BEGIN Information given

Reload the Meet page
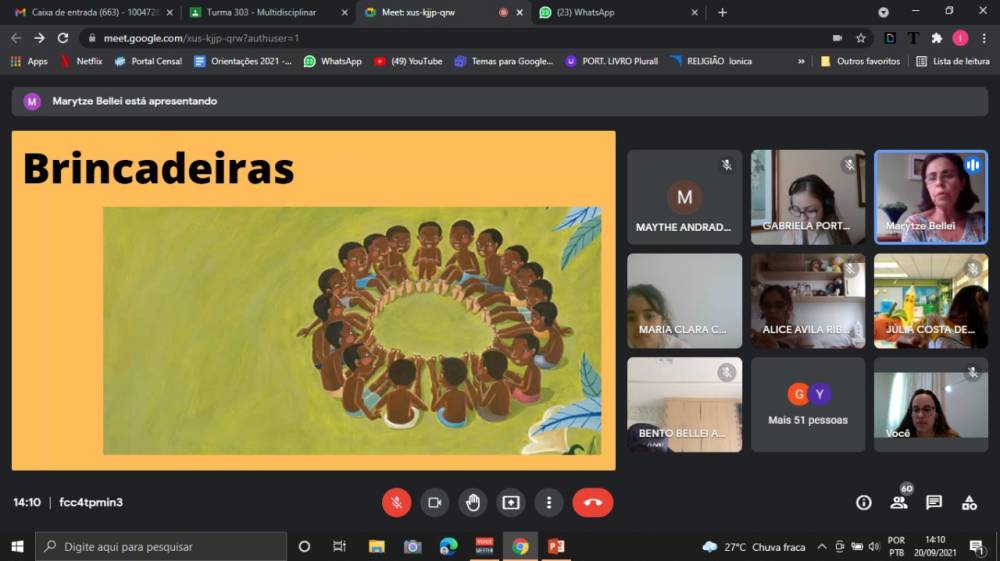This screenshot has width=1000, height=561. 63,38
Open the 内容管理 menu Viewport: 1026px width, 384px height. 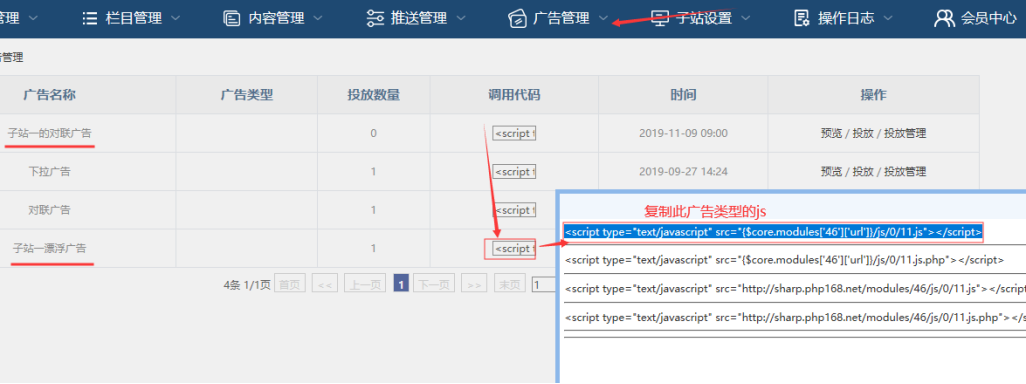(x=276, y=18)
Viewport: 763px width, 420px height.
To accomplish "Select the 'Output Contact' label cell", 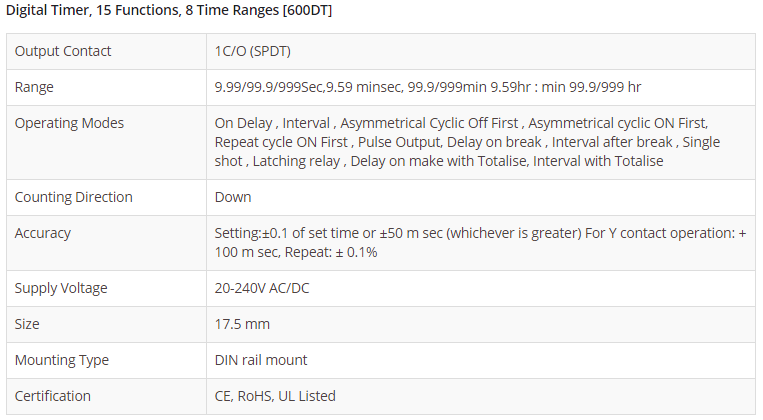I will pos(63,51).
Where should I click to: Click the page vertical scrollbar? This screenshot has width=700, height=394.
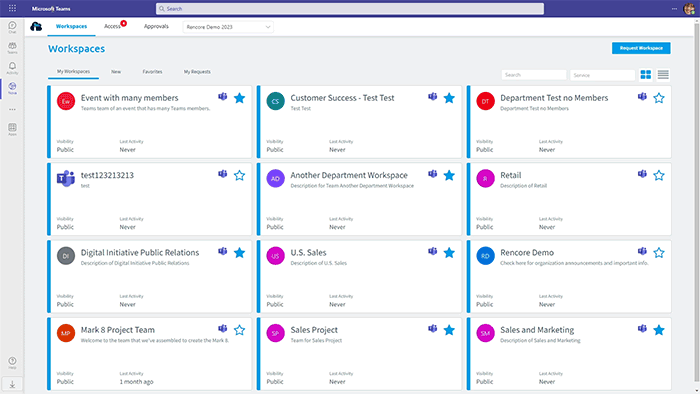pyautogui.click(x=697, y=205)
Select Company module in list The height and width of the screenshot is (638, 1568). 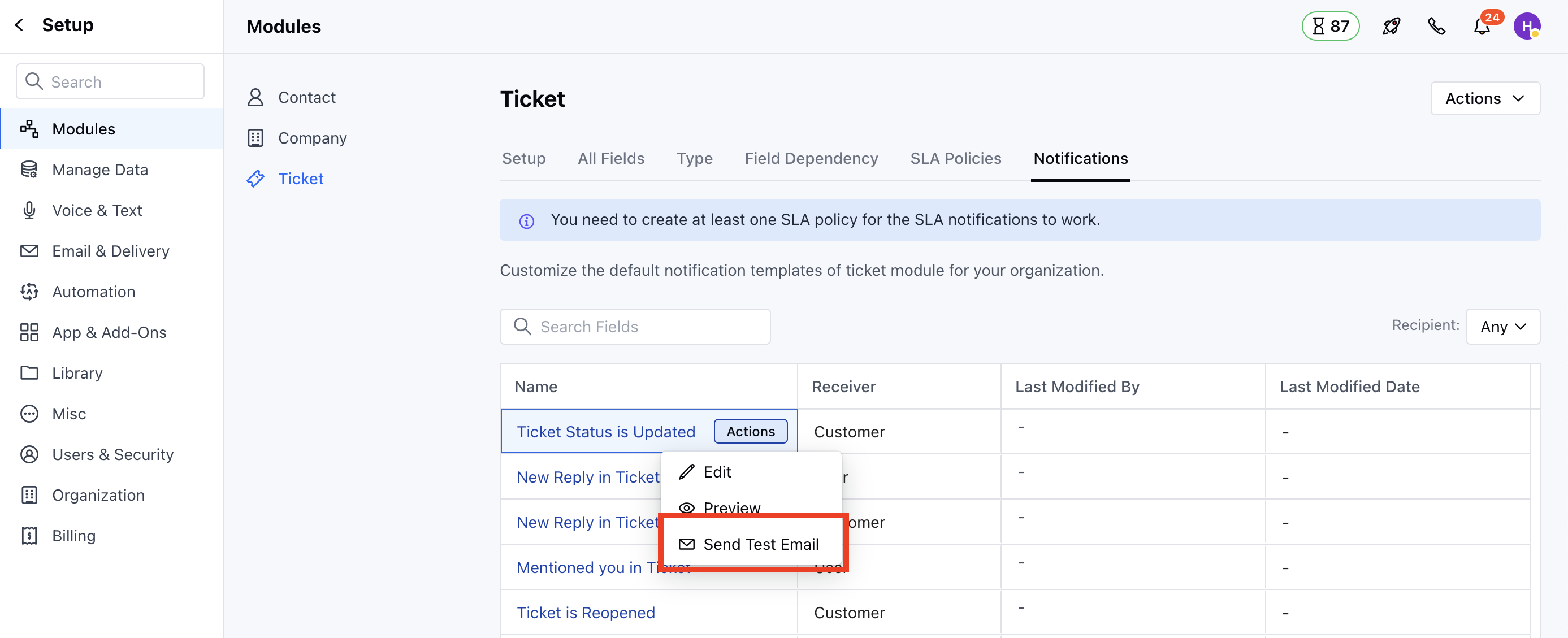(311, 138)
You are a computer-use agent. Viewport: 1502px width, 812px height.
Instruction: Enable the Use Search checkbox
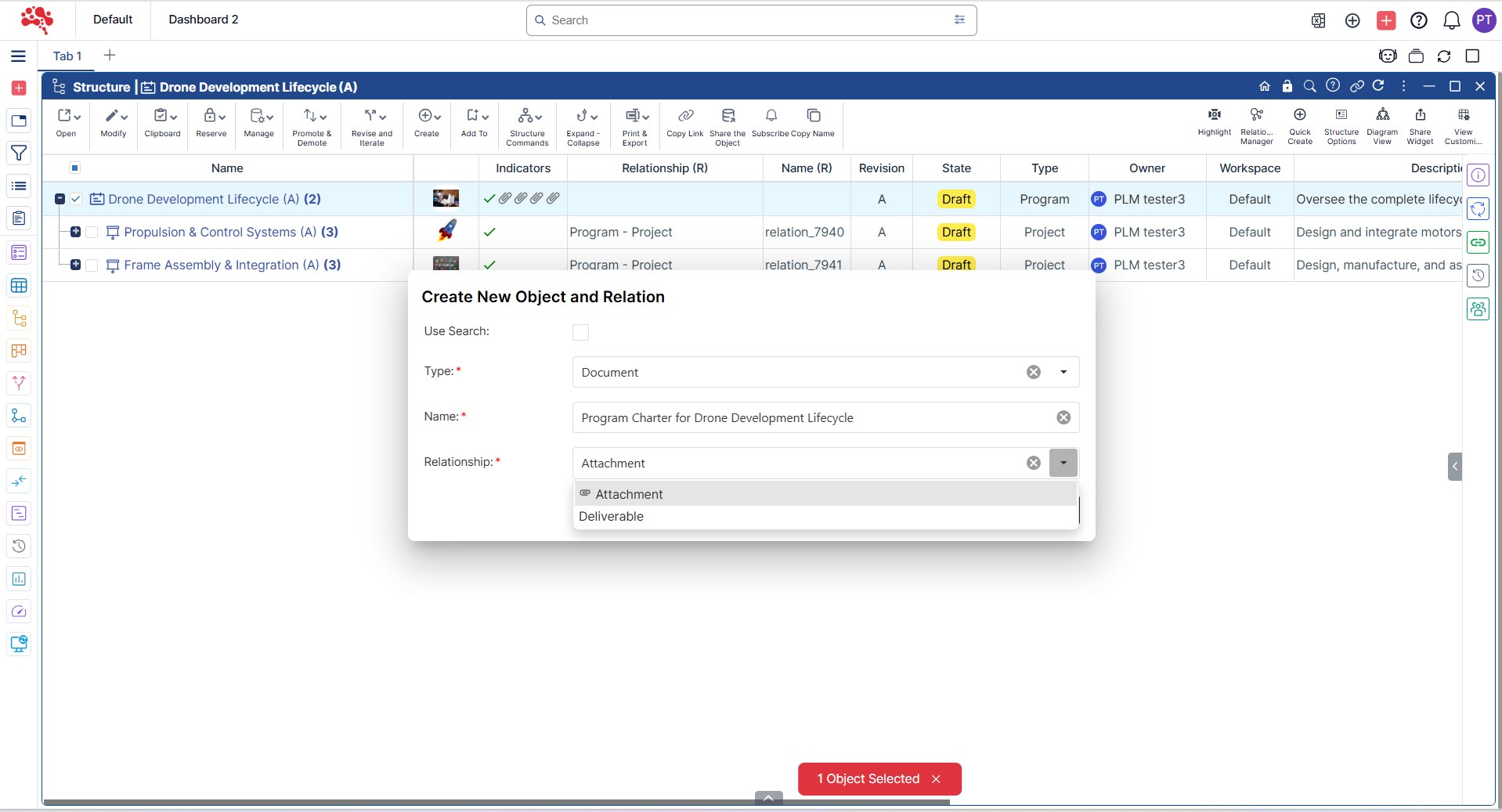coord(580,332)
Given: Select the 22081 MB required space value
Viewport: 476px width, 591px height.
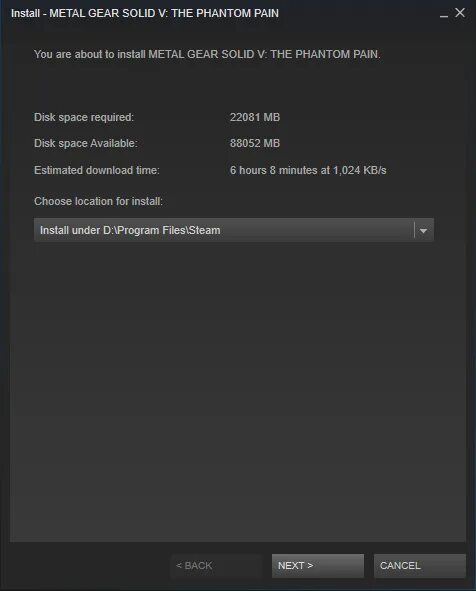Looking at the screenshot, I should click(255, 117).
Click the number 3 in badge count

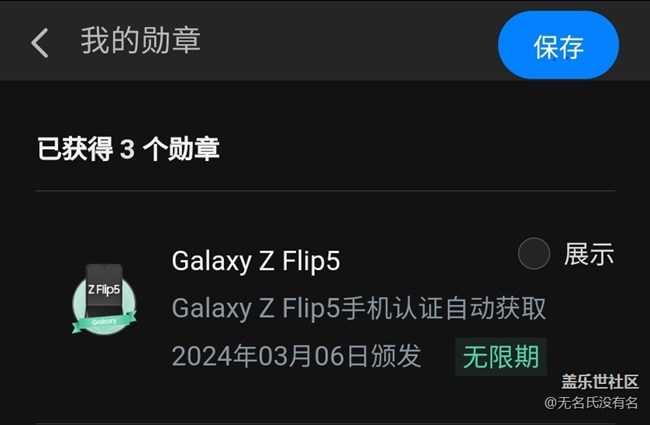[128, 149]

END Information given

### Goal
Rewrite the lines from the line containing "Given: Select the" through the end of the records, swapping "required space" for "free space" and keeping everything else the same. Omit the pictures.

### Right answer
Given: Select the 22081 MB free space value
Viewport: 476px width, 591px height.
Looking at the screenshot, I should click(255, 117).
Click the number 3 in badge count

[128, 149]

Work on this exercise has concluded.